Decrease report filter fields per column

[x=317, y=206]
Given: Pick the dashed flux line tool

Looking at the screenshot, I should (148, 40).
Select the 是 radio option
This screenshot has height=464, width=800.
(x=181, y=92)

◇ ◇ ◇ ◇ ◇ ◇ ◇

_Assignment_: What's wanted here is every record, retyped exactly as shown above.

_Finished exercise_:
Decrease report filter fields per column

[x=317, y=206]
Given: Pick the dashed flux line tool

Looking at the screenshot, I should (148, 40).
Select the 是 radio option
This screenshot has height=464, width=800.
(x=181, y=92)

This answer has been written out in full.